Description of the task — Convert the data, starting at the line that contains "Expand the Weekly Sales review meeting entry" and ending at the line that contains "Looking at the screenshot, I should tap(201, 244).", into a two-column CSV with the headers instruction and action, one row per instruction paired with its answer. Enclose each value in double quotes as a single field, replacing any line breaks with spaces.

Materials provided —
###
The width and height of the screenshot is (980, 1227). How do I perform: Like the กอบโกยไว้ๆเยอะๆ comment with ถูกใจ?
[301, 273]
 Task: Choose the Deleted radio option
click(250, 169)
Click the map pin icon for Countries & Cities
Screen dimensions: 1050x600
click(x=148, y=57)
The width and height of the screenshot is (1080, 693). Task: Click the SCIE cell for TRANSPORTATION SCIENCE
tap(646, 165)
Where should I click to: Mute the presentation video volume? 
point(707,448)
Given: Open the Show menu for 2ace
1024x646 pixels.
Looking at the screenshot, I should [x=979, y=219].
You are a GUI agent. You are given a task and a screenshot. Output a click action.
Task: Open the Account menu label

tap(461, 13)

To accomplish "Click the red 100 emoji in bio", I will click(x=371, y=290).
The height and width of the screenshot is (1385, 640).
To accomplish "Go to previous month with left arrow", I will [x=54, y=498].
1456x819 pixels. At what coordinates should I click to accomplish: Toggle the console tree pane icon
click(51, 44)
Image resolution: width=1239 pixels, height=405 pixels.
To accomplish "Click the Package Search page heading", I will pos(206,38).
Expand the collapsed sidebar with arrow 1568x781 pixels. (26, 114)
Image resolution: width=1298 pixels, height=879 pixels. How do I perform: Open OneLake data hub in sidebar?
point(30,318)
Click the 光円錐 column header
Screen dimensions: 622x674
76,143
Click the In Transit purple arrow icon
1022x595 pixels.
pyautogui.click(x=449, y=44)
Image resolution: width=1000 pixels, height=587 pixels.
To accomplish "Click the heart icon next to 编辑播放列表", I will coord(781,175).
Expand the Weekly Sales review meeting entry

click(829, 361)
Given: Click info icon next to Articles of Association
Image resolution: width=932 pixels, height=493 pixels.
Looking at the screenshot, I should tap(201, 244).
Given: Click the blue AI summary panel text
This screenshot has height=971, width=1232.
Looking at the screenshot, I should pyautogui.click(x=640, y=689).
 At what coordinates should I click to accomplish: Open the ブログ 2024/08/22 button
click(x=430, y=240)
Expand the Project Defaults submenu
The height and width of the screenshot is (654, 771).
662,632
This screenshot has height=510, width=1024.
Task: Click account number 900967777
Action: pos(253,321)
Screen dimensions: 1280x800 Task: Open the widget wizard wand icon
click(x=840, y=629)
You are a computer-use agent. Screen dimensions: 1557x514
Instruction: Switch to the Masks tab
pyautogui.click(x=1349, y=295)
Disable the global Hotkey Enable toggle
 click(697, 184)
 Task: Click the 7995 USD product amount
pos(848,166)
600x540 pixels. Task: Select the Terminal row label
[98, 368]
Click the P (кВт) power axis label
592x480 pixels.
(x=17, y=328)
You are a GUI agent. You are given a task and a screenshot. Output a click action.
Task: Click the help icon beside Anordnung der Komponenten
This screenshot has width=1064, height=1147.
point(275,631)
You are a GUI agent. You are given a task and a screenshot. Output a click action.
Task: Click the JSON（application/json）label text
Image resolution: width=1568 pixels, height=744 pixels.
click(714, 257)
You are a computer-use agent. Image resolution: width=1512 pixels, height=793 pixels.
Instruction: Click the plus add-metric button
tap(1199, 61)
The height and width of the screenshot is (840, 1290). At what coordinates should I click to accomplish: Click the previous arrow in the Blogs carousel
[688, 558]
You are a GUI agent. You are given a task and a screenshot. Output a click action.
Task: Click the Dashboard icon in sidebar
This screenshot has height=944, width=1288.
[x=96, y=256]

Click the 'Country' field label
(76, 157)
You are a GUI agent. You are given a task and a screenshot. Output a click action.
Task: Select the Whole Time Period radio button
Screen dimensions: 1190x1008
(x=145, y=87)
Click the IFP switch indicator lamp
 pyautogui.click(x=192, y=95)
###
Problem solution —
instruction,action
"Expand the Weekly Sales review meeting entry","click(829, 361)"
"Given: Click info icon next to Articles of Association Image resolution: width=932 pixels, height=493 pixels.","Looking at the screenshot, I should tap(201, 244)."